+++ TASK DATA

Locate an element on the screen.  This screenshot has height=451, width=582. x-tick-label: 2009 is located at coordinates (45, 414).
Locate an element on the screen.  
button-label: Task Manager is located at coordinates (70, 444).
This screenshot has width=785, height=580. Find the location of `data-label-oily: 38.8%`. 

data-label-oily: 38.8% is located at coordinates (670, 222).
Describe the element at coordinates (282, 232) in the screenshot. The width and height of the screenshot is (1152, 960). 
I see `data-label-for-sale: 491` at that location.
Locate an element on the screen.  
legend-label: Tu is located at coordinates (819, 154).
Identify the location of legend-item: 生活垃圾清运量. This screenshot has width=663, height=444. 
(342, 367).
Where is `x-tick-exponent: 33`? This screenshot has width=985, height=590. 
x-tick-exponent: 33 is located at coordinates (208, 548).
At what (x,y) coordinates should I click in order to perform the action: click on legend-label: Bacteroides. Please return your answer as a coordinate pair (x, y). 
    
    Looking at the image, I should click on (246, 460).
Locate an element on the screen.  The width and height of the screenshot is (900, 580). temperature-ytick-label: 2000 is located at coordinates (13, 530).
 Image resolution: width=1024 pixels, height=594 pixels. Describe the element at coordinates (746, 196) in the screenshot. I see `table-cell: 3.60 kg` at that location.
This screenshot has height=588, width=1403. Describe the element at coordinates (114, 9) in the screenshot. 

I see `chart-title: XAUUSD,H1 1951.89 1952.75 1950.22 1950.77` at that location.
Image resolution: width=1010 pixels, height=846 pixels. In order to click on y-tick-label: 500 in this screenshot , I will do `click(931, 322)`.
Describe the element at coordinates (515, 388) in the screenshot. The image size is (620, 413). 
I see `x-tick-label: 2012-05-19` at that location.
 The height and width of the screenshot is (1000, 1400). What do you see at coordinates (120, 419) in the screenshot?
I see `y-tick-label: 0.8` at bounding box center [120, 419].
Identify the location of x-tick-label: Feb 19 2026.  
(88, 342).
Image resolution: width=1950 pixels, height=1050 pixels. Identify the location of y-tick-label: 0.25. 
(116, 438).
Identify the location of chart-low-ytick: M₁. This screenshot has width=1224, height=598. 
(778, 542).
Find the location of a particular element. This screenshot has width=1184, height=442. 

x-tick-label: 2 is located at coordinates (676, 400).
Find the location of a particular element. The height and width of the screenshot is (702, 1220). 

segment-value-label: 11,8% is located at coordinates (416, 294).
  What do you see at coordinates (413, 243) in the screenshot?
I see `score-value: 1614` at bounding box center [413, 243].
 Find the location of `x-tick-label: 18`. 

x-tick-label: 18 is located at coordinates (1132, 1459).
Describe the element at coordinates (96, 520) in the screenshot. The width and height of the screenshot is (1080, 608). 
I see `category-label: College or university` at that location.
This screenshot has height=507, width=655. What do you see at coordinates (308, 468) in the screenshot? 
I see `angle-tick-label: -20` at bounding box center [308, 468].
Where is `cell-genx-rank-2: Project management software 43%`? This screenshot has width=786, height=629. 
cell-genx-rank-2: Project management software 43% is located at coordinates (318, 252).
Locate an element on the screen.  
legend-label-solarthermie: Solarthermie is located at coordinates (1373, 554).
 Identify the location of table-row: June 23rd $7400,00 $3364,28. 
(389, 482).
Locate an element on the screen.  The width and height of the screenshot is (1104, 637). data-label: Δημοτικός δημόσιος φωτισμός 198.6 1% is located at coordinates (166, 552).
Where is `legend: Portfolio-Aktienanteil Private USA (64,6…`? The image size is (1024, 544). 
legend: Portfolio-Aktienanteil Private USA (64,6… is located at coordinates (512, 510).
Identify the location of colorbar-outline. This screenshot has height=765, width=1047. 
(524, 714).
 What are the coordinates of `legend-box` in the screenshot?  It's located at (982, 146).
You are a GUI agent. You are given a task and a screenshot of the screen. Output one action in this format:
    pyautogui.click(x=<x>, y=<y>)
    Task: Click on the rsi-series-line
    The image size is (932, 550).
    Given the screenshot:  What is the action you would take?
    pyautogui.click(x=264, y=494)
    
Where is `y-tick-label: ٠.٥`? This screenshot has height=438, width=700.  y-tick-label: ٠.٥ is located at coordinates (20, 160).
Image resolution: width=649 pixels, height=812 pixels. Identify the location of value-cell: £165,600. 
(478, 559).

++++++

**JOB ITEM:**
Rewrite all of the rows above, replacing "Locate an element on the screen" with "Find an element on the screen" wherever it occurs and leaving everything else unchanged.

**PROBLEM SOLUTION:**
Find an element on the screen.  This screenshot has height=451, width=582. x-tick-label: 2009 is located at coordinates (45, 414).
Find an element on the screen.  
button-label: Task Manager is located at coordinates (70, 444).
This screenshot has width=785, height=580. Find the location of `data-label-oily: 38.8%`. 

data-label-oily: 38.8% is located at coordinates (670, 222).
Describe the element at coordinates (282, 232) in the screenshot. The width and height of the screenshot is (1152, 960). 
I see `data-label-for-sale: 491` at that location.
Find an element on the screen.  
legend-label: Tu is located at coordinates (819, 154).
Identify the location of legend-item: 生活垃圾清运量. This screenshot has width=663, height=444. 
(342, 367).
Where is `x-tick-exponent: 33`? This screenshot has width=985, height=590. 
x-tick-exponent: 33 is located at coordinates (208, 548).
At what (x,y) coordinates should I click in order to perform the action: click on legend-label: Bacteroides. Please return your answer as a coordinate pair (x, y). 
    
    Looking at the image, I should click on (246, 460).
Find an element on the screen.  The width and height of the screenshot is (900, 580). temperature-ytick-label: 2000 is located at coordinates (13, 530).
 Image resolution: width=1024 pixels, height=594 pixels. Describe the element at coordinates (746, 196) in the screenshot. I see `table-cell: 3.60 kg` at that location.
This screenshot has height=588, width=1403. Describe the element at coordinates (114, 9) in the screenshot. 

I see `chart-title: XAUUSD,H1 1951.89 1952.75 1950.22 1950.77` at that location.
Image resolution: width=1010 pixels, height=846 pixels. In order to click on y-tick-label: 500 in this screenshot , I will do `click(931, 322)`.
Describe the element at coordinates (515, 388) in the screenshot. The image size is (620, 413). 
I see `x-tick-label: 2012-05-19` at that location.
 The height and width of the screenshot is (1000, 1400). What do you see at coordinates (120, 419) in the screenshot?
I see `y-tick-label: 0.8` at bounding box center [120, 419].
Identify the location of x-tick-label: Feb 19 2026.  
(88, 342).
Image resolution: width=1950 pixels, height=1050 pixels. Identify the location of y-tick-label: 0.25. 
(116, 438).
Identify the location of chart-low-ytick: M₁. This screenshot has width=1224, height=598. 
(778, 542).
Find the location of a particular element. This screenshot has width=1184, height=442. 

x-tick-label: 2 is located at coordinates (676, 400).
Find the location of a particular element. The height and width of the screenshot is (702, 1220). 

segment-value-label: 11,8% is located at coordinates (416, 294).
  What do you see at coordinates (413, 243) in the screenshot?
I see `score-value: 1614` at bounding box center [413, 243].
 Find the location of `x-tick-label: 18`. 

x-tick-label: 18 is located at coordinates (1132, 1459).
Describe the element at coordinates (96, 520) in the screenshot. The width and height of the screenshot is (1080, 608). 
I see `category-label: College or university` at that location.
This screenshot has height=507, width=655. What do you see at coordinates (308, 468) in the screenshot? 
I see `angle-tick-label: -20` at bounding box center [308, 468].
Where is `cell-genx-rank-2: Project management software 43%`? This screenshot has width=786, height=629. 
cell-genx-rank-2: Project management software 43% is located at coordinates (318, 252).
Find an element on the screen.  
legend-label-solarthermie: Solarthermie is located at coordinates (1373, 554).
 Identify the location of table-row: June 23rd $7400,00 $3364,28. 
(389, 482).
Find an element on the screen.  The width and height of the screenshot is (1104, 637). data-label: Δημοτικός δημόσιος φωτισμός 198.6 1% is located at coordinates (166, 552).
Where is `legend: Portfolio-Aktienanteil Private USA (64,6…`? The image size is (1024, 544). 
legend: Portfolio-Aktienanteil Private USA (64,6… is located at coordinates (512, 510).
Identify the location of colorbar-outline. This screenshot has height=765, width=1047. 
(524, 714).
 What are the coordinates of `legend-box` in the screenshot?  It's located at (982, 146).
You are a GUI agent. You are given a task and a screenshot of the screen. Output one action in this format:
    pyautogui.click(x=<x>, y=<y>)
    Task: Click on the rsi-series-line
    The image size is (932, 550).
    Given the screenshot:  What is the action you would take?
    pyautogui.click(x=264, y=494)
    
Where is `y-tick-label: ٠.٥`? This screenshot has height=438, width=700.  y-tick-label: ٠.٥ is located at coordinates (20, 160).
Image resolution: width=649 pixels, height=812 pixels. Identify the location of value-cell: £165,600. 
(478, 559).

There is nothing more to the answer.